- **Work instructions**:
Below are some records. Return exactly the lines from the one with "Task: Click the divider" to the one with "This screenshot has height=400, width=640.", and nothing else.

- **Given data**:
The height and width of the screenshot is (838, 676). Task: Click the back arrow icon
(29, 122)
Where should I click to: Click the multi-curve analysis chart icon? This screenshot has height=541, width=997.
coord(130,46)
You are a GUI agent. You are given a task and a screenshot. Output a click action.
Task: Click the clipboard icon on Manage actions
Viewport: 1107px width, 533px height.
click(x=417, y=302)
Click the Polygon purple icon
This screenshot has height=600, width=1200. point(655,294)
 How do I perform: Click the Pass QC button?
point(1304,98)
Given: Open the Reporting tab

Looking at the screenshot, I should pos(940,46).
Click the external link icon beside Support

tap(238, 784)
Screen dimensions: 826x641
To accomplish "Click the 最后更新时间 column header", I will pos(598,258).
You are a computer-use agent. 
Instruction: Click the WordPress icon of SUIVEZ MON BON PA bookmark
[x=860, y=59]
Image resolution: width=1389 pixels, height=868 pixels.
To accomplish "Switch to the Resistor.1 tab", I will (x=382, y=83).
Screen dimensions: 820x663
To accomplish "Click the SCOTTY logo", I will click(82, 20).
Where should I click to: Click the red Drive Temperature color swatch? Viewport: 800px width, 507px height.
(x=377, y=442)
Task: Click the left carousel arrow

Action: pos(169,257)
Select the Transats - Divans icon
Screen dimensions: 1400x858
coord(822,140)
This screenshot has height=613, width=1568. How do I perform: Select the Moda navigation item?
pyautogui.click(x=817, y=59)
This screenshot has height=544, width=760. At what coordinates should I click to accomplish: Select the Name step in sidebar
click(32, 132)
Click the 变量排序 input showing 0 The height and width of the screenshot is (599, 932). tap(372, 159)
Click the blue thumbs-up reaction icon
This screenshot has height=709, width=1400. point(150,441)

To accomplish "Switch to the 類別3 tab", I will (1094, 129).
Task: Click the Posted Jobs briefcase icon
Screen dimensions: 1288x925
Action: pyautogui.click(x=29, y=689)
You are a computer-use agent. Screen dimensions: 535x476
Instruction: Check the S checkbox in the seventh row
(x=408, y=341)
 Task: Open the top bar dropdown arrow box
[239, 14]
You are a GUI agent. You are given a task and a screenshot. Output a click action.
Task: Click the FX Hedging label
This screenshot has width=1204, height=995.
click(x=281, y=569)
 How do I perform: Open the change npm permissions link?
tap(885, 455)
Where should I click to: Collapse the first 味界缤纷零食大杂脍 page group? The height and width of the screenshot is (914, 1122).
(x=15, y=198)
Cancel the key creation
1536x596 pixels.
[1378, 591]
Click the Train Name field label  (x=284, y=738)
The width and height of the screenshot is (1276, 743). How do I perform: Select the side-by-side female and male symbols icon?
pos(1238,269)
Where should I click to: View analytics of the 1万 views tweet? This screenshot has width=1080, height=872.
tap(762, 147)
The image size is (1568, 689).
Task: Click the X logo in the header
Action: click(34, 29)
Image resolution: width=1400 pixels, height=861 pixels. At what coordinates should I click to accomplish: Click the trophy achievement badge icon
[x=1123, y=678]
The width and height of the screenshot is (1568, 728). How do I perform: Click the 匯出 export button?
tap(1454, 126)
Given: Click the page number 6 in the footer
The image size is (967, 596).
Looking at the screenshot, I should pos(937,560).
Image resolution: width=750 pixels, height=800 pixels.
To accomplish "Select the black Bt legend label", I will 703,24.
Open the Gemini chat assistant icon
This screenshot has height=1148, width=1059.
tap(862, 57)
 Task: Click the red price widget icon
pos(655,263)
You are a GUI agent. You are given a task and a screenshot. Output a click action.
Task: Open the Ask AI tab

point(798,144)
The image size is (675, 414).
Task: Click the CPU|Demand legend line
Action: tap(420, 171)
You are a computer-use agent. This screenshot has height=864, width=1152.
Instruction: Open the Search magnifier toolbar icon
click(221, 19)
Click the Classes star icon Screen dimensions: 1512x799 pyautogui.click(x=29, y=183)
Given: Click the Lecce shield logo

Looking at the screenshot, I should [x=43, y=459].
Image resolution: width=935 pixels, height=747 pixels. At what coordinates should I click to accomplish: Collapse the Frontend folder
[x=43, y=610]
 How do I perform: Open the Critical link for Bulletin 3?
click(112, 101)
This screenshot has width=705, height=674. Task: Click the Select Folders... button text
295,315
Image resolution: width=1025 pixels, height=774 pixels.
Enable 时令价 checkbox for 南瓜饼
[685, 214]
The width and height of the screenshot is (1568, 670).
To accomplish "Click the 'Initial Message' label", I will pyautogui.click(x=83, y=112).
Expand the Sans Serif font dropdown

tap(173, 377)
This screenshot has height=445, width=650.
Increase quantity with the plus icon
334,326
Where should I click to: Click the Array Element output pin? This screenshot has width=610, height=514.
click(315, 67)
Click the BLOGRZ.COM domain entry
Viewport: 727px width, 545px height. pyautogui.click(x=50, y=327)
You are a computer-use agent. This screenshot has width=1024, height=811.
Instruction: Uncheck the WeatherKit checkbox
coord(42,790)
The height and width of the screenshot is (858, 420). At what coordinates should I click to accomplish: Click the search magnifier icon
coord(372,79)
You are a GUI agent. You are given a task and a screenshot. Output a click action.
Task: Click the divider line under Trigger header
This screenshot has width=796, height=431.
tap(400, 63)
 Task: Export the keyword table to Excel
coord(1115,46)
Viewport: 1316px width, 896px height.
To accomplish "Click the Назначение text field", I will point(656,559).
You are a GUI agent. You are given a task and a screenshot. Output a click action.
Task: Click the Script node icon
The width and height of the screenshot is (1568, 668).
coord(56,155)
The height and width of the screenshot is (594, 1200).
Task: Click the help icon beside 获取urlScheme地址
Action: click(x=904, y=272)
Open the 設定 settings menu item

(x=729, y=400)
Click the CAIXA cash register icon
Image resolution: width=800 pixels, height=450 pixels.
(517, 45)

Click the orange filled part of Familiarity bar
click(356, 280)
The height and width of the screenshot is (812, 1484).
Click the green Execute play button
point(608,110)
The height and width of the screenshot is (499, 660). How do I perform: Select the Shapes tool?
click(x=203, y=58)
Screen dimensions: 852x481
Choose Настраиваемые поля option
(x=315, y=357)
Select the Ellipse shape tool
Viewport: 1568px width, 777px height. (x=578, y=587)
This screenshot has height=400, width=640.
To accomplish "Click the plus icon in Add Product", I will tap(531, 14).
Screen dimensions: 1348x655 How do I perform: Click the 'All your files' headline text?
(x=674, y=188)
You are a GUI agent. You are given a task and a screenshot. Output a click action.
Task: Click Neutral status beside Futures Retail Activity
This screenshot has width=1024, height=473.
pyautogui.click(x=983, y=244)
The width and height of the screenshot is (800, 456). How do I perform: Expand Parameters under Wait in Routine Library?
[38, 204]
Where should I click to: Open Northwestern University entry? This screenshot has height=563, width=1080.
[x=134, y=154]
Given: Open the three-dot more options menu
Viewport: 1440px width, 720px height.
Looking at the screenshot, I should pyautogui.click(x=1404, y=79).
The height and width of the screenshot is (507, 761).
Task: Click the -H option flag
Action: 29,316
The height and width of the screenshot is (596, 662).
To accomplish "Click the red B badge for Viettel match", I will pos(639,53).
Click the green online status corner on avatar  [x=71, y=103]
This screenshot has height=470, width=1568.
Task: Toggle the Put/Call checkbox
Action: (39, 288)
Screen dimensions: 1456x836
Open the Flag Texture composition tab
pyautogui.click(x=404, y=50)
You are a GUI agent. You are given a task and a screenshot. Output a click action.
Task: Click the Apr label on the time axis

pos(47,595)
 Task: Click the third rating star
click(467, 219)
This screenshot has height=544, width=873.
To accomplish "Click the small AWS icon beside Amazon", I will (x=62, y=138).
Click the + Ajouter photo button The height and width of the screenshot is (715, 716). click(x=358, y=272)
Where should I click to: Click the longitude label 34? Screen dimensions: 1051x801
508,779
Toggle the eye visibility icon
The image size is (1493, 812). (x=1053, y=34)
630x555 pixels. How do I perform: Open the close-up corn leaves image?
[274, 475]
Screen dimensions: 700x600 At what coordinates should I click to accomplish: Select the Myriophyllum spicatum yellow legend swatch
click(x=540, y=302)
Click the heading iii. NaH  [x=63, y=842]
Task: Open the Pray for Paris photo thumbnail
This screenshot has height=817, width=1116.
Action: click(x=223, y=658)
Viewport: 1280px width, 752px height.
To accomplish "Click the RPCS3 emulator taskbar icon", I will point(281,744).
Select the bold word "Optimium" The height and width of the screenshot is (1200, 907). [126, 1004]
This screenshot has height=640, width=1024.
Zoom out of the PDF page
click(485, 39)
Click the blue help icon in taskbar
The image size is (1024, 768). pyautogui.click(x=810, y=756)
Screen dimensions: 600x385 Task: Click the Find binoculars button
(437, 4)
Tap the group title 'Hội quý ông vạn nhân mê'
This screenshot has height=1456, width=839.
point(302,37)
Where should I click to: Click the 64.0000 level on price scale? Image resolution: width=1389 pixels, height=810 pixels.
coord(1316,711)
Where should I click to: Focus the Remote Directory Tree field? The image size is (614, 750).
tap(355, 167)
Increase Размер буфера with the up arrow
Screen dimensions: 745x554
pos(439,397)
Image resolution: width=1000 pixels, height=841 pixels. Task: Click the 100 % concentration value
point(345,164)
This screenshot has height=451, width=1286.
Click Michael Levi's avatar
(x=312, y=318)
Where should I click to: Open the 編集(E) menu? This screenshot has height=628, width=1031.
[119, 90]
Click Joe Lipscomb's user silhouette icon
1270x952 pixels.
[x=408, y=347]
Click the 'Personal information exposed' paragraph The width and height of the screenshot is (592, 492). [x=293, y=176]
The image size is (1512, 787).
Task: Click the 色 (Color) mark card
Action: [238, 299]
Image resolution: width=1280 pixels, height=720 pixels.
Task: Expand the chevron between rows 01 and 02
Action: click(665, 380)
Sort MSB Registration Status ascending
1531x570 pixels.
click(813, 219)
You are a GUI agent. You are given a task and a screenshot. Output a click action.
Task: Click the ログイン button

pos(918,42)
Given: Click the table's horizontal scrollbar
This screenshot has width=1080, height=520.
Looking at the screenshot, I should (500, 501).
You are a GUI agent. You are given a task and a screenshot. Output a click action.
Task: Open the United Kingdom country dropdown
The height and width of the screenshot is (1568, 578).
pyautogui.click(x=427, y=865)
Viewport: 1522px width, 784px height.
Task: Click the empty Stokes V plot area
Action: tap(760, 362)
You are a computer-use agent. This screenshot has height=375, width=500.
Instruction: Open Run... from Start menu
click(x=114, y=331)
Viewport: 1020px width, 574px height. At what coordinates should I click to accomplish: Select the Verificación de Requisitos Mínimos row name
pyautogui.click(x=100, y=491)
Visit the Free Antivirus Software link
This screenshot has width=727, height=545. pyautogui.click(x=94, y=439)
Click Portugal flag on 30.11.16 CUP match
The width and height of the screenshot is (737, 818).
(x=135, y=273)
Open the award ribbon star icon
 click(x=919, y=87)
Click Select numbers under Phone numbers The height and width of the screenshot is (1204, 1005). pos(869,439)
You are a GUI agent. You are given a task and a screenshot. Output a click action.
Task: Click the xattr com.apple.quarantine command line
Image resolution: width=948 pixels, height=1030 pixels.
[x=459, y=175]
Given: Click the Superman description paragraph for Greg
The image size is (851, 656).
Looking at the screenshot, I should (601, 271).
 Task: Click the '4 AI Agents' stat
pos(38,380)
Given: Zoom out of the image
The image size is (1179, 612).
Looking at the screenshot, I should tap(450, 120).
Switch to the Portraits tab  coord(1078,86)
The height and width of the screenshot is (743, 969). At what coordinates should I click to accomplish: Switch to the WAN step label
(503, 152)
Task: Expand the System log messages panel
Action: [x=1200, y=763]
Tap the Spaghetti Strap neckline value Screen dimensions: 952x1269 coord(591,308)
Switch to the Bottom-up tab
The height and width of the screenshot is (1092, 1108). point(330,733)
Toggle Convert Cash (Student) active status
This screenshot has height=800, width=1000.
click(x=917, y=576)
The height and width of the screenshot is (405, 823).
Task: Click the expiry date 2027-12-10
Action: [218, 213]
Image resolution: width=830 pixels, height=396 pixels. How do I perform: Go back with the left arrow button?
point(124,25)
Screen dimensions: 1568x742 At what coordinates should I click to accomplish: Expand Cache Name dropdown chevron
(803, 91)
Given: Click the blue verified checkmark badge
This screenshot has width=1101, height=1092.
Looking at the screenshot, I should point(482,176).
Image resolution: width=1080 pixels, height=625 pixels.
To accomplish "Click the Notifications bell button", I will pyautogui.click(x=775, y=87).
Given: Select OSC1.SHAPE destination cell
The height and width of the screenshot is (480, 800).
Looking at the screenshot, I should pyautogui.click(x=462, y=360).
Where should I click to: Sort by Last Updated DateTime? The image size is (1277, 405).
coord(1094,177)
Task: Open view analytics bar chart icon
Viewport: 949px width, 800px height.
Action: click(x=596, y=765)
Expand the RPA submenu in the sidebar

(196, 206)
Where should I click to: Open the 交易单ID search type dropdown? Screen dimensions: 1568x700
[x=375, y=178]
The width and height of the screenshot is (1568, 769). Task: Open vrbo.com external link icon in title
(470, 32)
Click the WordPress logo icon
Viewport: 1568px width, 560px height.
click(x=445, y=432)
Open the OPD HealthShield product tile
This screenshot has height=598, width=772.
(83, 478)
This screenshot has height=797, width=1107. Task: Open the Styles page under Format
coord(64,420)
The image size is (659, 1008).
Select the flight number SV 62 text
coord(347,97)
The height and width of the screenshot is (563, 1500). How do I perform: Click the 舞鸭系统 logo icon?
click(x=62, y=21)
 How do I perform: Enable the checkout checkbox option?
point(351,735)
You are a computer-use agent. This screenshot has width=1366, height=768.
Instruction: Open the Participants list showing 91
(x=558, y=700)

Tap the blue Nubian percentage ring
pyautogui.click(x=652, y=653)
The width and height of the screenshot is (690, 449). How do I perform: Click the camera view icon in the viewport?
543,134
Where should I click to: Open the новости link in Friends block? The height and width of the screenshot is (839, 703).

- **Result**:
Task: Click the divider line under Trigger header
This screenshot has width=796, height=431.
tap(400, 63)
 Task: Export the keyword table to Excel
coord(1115,46)
Viewport: 1316px width, 896px height.
To accomplish "Click the Назначение text field", I will point(656,559).
You are a GUI agent. You are given a task and a screenshot. Output a click action.
Task: Click the Script node icon
The width and height of the screenshot is (1568, 668).
coord(56,155)
The height and width of the screenshot is (594, 1200).
Task: Click the help icon beside 获取urlScheme地址
Action: click(x=904, y=272)
Open the 設定 settings menu item

(x=729, y=400)
Click the CAIXA cash register icon
Image resolution: width=800 pixels, height=450 pixels.
(517, 45)

Click the orange filled part of Familiarity bar
click(356, 280)
The height and width of the screenshot is (812, 1484).
Click the green Execute play button
point(608,110)
The height and width of the screenshot is (499, 660). How do I perform: Select the Shapes tool?
click(x=203, y=58)
Screen dimensions: 852x481
Choose Настраиваемые поля option
(x=315, y=357)
Select the Ellipse shape tool
Viewport: 1568px width, 777px height. (x=578, y=587)
This screenshot has height=400, width=640.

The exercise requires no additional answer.